Response: Thank you for raising this concern. To make the tables and information easier to digest, we have revised them to present the information more organically. This included creating a Stage II-focused table, as recommended. We have also included a schematic of treatment sequencing based on the literature discussed throughout the manuscript (Figure 1), as outlined in our response to comment 4. (3) for this information.

Reviewer 4 Report

Comments and Suggestions for Authors

The manuscript entitled The Paradigm Shift in Clinical Stage II Non-Small Cell Lung Cancer Management: A Comprehensive Review of Optimal Surgical and Systemic Approaches is a timely and well-organized review on recent development of immunotherapies on NSCLC. The manuscript did a great job summarizing the recent clinical trials on immunotherapies, probe guided targeted therapies and combinatorial therapies. The manuscript not only simply lists the trials but also discusses them with depth and bring important points on treatment time and surgical intervention. However, there are a few factual errors could be corrected before publication. I suggest a minor revision. 

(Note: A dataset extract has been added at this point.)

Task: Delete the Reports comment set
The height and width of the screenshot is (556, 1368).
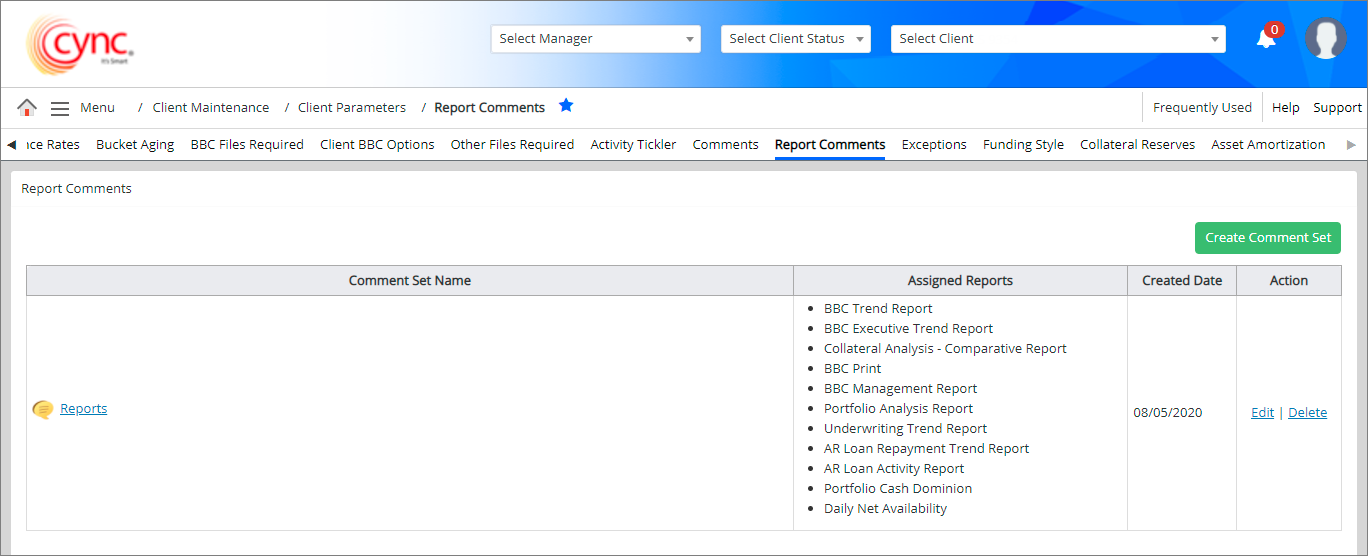Action: pos(1307,413)
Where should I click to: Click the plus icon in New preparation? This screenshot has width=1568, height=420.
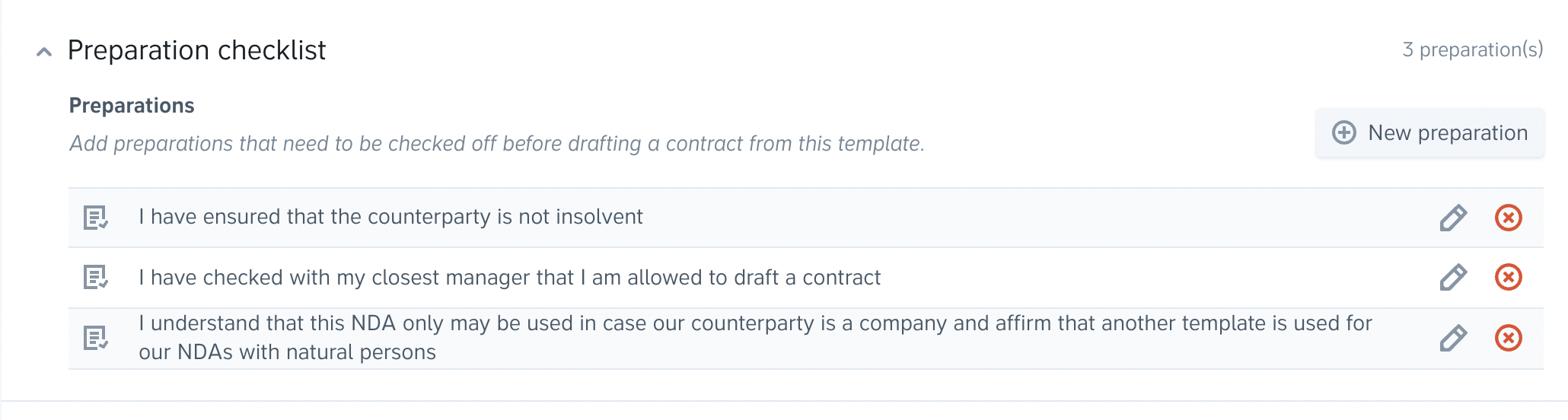pyautogui.click(x=1343, y=133)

1. Line 269. EGFP is not Endothelial. It is Epidermal.
2. Line 83. Checkpoint inhibitors do not simply disrupt PD-L1. E.g. nivolumab targets PD-1.
3. The manuscript directly uses TxNxMx abbreviation to describe the NSCLC stages. The authors could briefly introduce this system.
4. Table 2 row ALINA/ column Included stages is incorrect. 

Author Response

Reviewer 4: The manuscript entitled The Paradigm Shift in Clinical Stage II Non-Small Cell Lung Cancer Management: A Comprehensive Review of Optimal Surgical and Systemic Approaches is a timely and well-organized review on recent development of immunotherapies on NSCLC. The manuscript did a great job summarizing the recent clinical trials on immunotherapies, probe guided targeted therapies and combinatorial therapies. The manuscript not only simply lists the trials but also discusses them with depth and bring important points on treatment time and surgical intervention. However, there are a few factual errors could be corrected before publication. I suggest a minor revision. 

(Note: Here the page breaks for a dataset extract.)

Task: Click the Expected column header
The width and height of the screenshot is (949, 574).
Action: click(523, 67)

1. Line 269. EGFP is not Endothelial. It is Epidermal.
2. Line 83. Checkpoint inhibitors do not simply disrupt PD-L1. E.g. nivolumab targets PD-1. 
3. The manuscript directly uses TxNxMx abbreviation to describe the NSCLC stages. The authors could briefly introduce this system. 
4. Table 2 row ALINA/ column Included stages is incorrect.

Response: We appreciate your review of our manuscript and thank you for your comments. We have made appropriate changes to the incorrect information as you outlined in comments 1 and 3 of your review. Similarly, the wording of our introduction to checkpoint inhibitors was revised to be more inclusive of other regulatory proteins they target. A description of the principles of TNM staging system for lung cancer is beyond the scope of this review and we would assume that anyone reading this work would be familiar with it. The full reference to the staging project is included.